Water wait in China lasts another day
HARBIN, China — Premier Wen Jiabao visited this city in China's northeast Saturday and expressed concern for the 3.8 million residents enduring a fourth day without running water while they wait for a spill of toxic benzene in a nearby river to pass.
The government warned residents that water supplies, suspended to protect the city after a chemical plant explosion, would not resume until 11 p.m. Sunday, a full day later than initially planned.
China has been criticized by environmentalists for its slow response to the disaster and is also under pressure from neighboring Russia and the United Nations to release more information about the spill.
Wen's unannounced visit appeared to be meant both as a morale boost to government workers who have been struggling to supply residents with water by truck in subfreezing weather and a warning to local authorities to do all they can to help the public. Local authorities have been criticized already for reacting too slowly to the chemical plant explosion and delaying disclosure to the public.
The premier visited the Harbin No. 3 Water Filtration Plant, where 300 paramilitary police were delivering tons of carbon to filter water from the Songhua River once it is declared safe to use.
"Your work now is work to protect the safety of the masses' drinking water. Thank you, everyone!" Wen told the troops outside the plant, who cheered. "Make the masses' water completely safe, and we must not allow the masses to be short of water."
The disaster is an embarrassment for the government of President Hu Jintao, which has promised to focus on cleaning up environmental damage from 25 years of breakneck economic growth and to look after the well-being of ordinary Chinese.
China's government has also been harshly criticized for its slowness in releasing information on severe acute respiratory syndrome, or SARS, and on bird flu.
Also Saturday, investigators were looking into the chemical plant explosion that the government says dumped about 100 tons of benzene into the Songhua. The government said Friday that officials found responsible would be punished.
Chinese leaders "are paying close attention to this issue and are very concerned about it," chief investigator Li Yizhong was quoted as saying in the newspaper Guangming Daily.
The government's main Xinhua News Agency announced that water service would not resume until 11 p.m. local time on Sunday to make sure supplies are safe.

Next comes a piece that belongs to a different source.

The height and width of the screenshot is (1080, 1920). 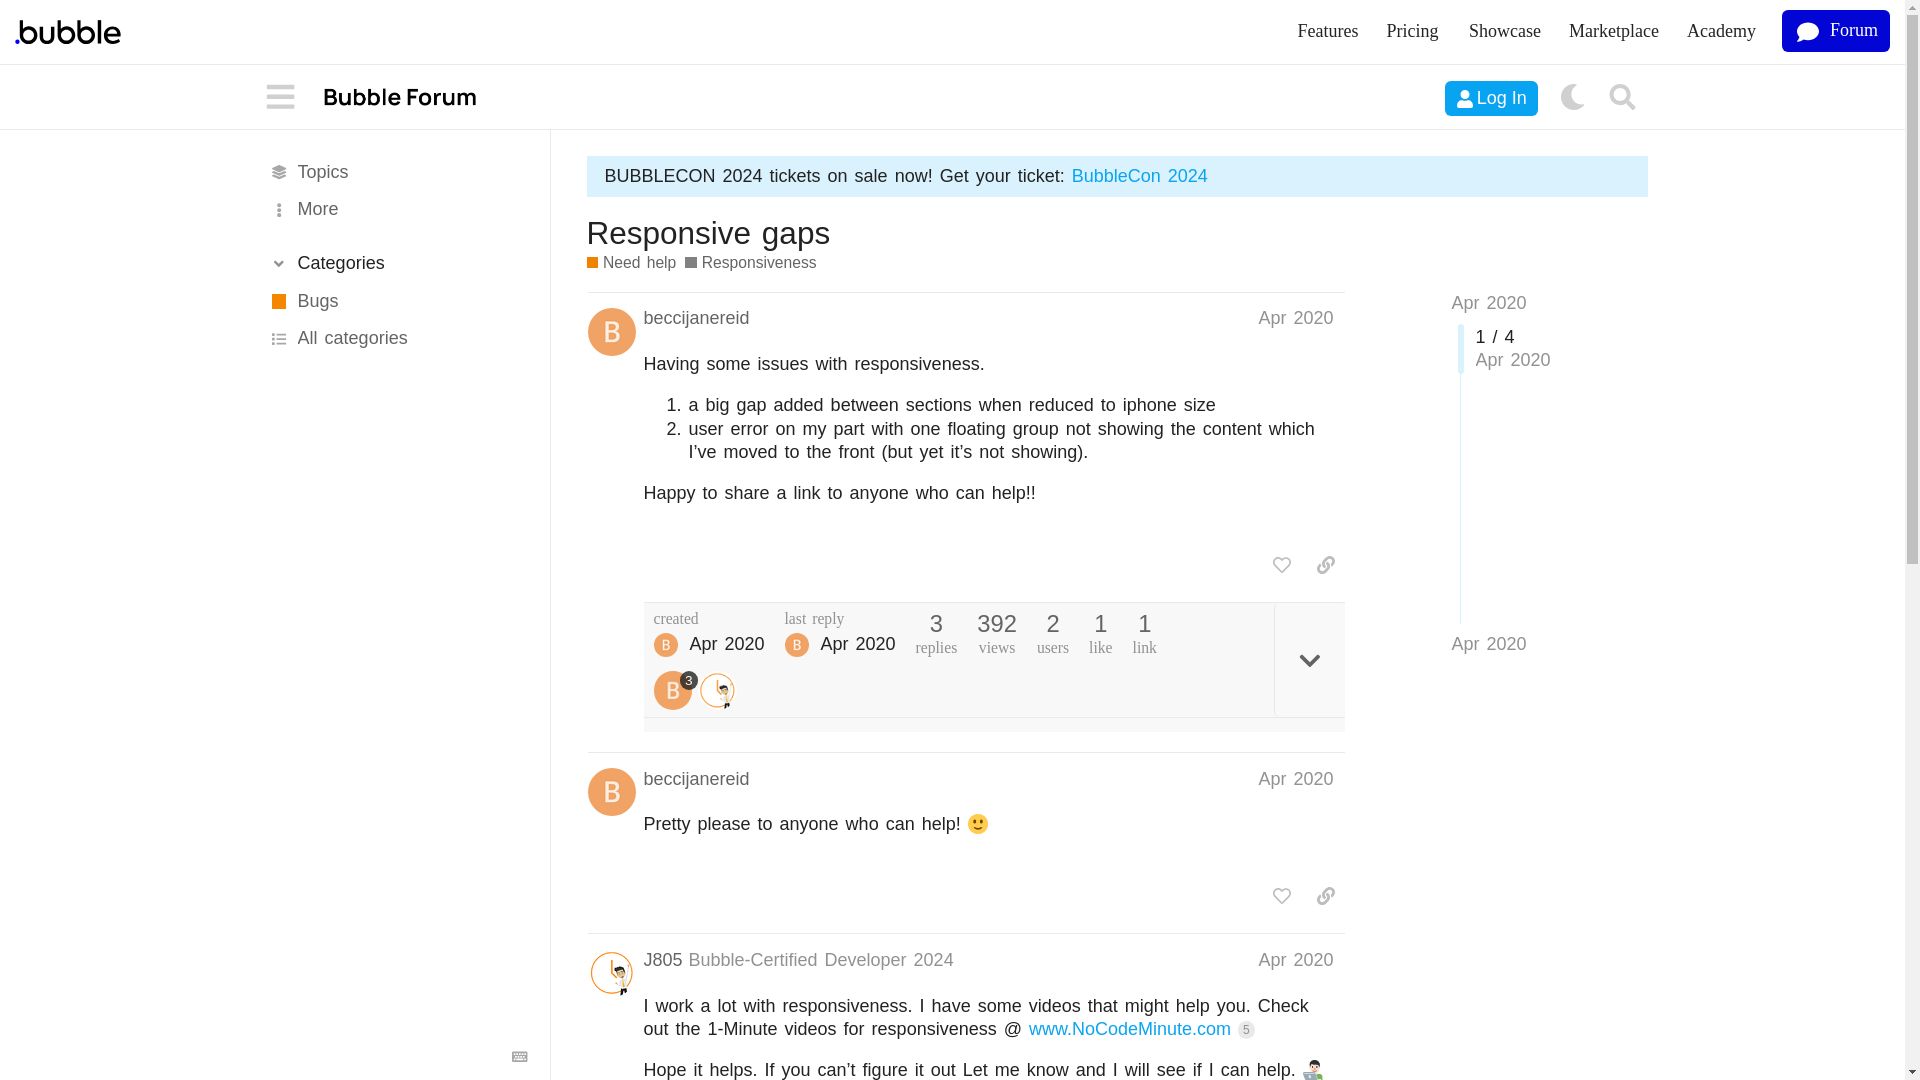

Tests on the river found benzene levels at Harbin dropped below the official limit early Saturday, Xinhua said. But it said another toxin, nitrobenzene, was still at 3.7 times the permitted level.
Government newspapers on Friday accused local officials of reacting too slowly to the Nov. 13 chemical plant explosion and criticized them for failing to tell the public the truth until this week.

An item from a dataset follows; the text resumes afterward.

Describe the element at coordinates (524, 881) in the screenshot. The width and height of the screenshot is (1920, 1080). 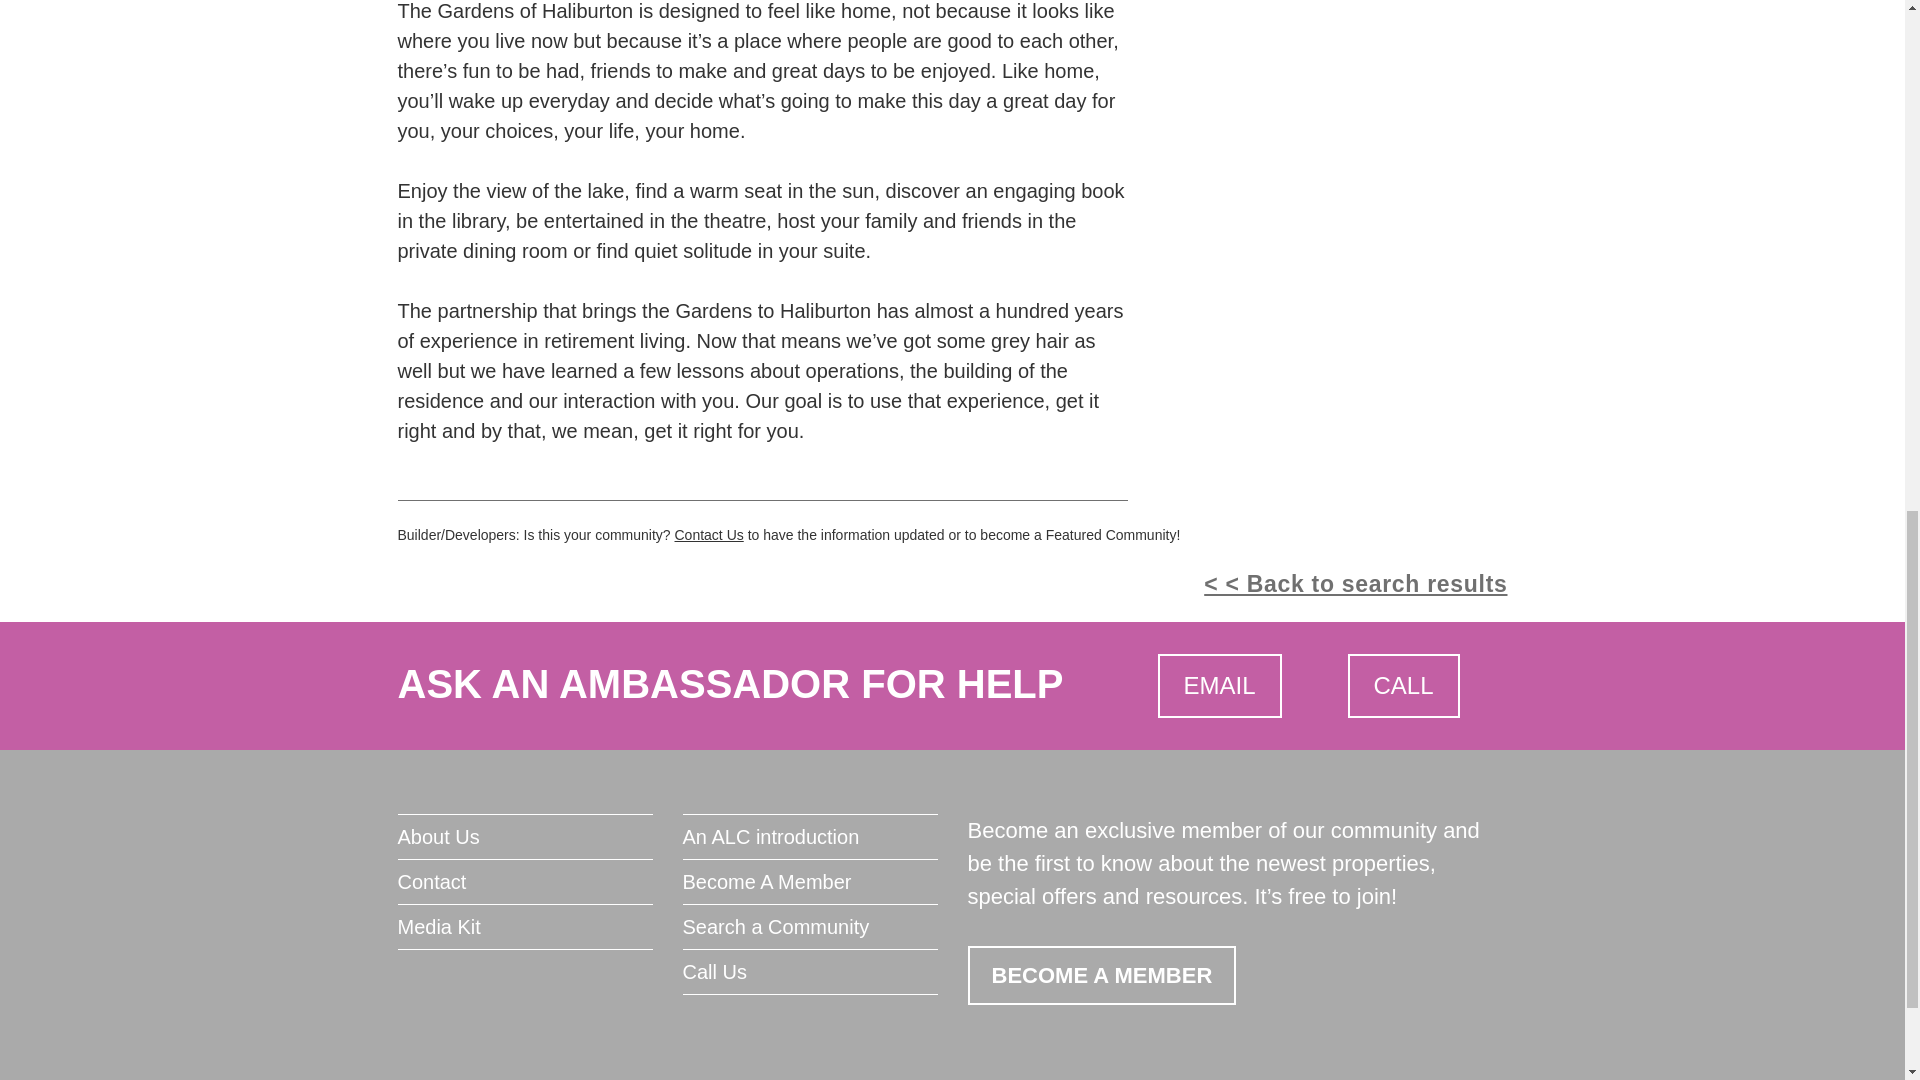
I see `Contact` at that location.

The comments appeared to reflect a high-level effort to prod authorities in Harbin to do all they could to help the public and to warn officials elsewhere to prevent such disasters.
Environmentalists have accused the government of failing to prepare for such a disaster and of not responding quickly enough. They have questioned the decision to allow construction of a plant handling such dangerous materials near important water supplies.
The plant was run by a subsidiary of China's biggest oil company, state-owned China National Petroleum Corp., which issued an apology this week and sent executives to help dig wells in Harbin.
On Saturday, residents of Harbin stood in line in sunny but subfreezing weather to fill buckets and teakettles with water from trucks sent by the city government and state companies. The local government has been sending out such shipments daily, and companies with their own wells have been giving away water to their neighbors.
The disaster has strained China's relations with Russia, where authorities in a city downstream from the disaster complain that Chinese officials have not told them enough about the poisonous benzene headed their way.
The Songhua flows into the Heilong River, which crosses the border and becomes the Amur in Russia, flowing through the city of Khabarovsk.
Russian environmental officials played down the threat Friday, but regional authorities prepared contingency plans including a shutdown of water systems in cities that drink from the river.
A United Nations environmental agency says it has offered to help China with the spill but has received no reply or information about the materials involved or the scope of damage.